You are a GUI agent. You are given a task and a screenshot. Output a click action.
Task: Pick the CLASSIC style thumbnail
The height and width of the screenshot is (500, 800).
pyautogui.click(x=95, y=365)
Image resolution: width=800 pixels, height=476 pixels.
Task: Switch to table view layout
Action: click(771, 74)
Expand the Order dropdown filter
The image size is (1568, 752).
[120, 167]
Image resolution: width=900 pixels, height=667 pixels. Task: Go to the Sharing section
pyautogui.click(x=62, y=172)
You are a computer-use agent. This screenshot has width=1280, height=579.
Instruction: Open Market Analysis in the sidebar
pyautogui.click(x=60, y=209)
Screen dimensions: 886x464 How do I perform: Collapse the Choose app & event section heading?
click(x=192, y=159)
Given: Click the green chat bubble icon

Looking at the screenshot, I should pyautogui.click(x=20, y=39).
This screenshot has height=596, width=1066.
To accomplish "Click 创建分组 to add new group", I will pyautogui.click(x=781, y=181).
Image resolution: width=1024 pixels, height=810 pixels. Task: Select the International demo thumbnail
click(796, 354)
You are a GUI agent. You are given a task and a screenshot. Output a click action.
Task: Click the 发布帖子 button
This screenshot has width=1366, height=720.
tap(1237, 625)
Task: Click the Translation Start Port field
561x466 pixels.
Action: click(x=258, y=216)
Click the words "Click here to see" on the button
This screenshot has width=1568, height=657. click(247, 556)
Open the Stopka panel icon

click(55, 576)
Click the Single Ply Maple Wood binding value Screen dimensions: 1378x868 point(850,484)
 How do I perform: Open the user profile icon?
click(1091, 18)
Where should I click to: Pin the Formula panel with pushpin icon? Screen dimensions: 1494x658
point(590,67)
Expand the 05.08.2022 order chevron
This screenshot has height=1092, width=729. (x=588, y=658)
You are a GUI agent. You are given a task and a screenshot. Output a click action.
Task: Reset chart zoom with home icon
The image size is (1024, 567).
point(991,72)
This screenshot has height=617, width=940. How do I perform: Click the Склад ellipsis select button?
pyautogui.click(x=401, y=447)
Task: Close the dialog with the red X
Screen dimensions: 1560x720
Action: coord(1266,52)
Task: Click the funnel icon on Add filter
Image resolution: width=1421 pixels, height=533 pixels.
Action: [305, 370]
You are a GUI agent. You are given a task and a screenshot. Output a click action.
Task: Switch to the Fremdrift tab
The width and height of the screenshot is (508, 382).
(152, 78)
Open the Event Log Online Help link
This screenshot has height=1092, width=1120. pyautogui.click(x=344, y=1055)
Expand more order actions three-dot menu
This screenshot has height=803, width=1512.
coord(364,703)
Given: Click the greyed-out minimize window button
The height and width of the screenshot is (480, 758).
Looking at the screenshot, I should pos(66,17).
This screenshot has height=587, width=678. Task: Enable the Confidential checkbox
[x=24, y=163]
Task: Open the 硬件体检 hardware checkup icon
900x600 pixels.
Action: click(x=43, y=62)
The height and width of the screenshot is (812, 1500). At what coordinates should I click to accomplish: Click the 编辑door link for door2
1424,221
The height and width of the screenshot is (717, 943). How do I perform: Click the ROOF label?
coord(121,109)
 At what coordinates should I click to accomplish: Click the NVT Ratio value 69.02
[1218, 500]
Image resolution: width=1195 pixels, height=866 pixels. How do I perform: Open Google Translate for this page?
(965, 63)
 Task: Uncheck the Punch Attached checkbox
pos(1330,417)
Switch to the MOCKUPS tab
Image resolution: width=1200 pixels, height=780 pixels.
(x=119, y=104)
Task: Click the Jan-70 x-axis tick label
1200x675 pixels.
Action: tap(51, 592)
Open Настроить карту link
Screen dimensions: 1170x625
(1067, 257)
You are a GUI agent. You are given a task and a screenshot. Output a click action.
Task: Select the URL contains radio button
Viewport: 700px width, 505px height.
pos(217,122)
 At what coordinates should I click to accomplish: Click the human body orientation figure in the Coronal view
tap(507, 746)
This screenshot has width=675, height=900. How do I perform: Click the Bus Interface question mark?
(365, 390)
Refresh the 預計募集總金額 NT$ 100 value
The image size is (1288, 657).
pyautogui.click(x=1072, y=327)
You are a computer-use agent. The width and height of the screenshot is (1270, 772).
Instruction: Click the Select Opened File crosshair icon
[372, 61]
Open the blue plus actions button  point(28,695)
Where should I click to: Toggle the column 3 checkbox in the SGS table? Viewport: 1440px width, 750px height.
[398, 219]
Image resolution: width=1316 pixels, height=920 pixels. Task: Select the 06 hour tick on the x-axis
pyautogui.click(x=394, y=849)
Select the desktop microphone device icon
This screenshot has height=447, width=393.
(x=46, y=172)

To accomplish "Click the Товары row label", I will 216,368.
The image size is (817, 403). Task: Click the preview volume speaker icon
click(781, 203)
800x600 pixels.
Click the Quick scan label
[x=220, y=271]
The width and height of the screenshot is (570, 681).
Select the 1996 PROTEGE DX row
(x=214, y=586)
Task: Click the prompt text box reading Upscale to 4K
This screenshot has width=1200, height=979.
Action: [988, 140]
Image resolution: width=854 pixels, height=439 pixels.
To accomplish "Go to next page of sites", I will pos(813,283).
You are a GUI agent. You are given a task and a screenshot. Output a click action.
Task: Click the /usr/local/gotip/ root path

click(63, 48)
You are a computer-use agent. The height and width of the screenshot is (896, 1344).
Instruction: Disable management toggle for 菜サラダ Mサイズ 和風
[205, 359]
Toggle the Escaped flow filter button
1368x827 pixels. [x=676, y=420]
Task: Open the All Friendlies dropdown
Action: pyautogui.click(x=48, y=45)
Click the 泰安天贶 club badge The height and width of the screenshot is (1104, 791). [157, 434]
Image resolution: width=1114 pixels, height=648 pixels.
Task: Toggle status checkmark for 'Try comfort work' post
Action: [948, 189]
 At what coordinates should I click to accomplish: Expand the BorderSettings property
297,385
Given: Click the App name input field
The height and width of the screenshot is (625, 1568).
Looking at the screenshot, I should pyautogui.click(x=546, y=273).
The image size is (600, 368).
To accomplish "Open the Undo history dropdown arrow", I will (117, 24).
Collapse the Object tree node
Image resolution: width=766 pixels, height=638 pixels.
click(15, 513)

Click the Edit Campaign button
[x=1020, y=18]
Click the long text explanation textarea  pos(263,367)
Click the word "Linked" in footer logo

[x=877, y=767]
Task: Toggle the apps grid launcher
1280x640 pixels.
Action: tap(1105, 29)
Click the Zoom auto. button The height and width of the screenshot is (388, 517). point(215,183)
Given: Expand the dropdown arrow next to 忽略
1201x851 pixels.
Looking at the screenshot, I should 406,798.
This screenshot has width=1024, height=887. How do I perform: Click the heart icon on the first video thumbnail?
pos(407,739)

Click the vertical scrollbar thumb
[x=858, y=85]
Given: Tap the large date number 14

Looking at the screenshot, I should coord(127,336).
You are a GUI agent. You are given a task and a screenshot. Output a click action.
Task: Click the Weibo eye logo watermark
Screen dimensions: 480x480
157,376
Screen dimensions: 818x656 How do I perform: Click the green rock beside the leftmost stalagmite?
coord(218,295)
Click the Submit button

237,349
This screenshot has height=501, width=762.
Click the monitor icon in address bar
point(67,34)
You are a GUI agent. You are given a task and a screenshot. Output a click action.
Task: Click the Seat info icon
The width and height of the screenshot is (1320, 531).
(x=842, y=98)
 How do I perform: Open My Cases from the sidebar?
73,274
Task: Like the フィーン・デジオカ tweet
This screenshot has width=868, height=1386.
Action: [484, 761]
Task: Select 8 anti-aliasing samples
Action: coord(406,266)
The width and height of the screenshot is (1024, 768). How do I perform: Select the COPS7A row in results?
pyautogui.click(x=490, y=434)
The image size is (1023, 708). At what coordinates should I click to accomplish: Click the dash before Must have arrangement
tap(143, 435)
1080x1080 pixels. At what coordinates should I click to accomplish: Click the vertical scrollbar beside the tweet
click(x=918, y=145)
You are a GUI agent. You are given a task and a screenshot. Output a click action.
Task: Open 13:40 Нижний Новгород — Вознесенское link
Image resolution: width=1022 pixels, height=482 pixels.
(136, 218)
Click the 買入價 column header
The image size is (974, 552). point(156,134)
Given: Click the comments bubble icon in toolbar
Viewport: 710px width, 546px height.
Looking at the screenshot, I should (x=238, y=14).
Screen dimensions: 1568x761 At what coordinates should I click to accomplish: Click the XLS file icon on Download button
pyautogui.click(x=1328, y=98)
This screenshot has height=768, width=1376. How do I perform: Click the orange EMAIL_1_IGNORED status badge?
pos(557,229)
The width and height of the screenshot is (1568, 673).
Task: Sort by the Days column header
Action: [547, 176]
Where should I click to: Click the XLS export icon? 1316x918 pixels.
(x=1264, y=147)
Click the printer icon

- [Work instruction]:
Look over the material above and show each line where "computer" appears.

- [Finished exercise]:
You are a computer-use agent. This screenshot has width=1280, height=579.
You are a computer-use agent. The width and height of the screenshot is (1270, 772).
You are a computer-use agent. The height and width of the screenshot is (896, 1344).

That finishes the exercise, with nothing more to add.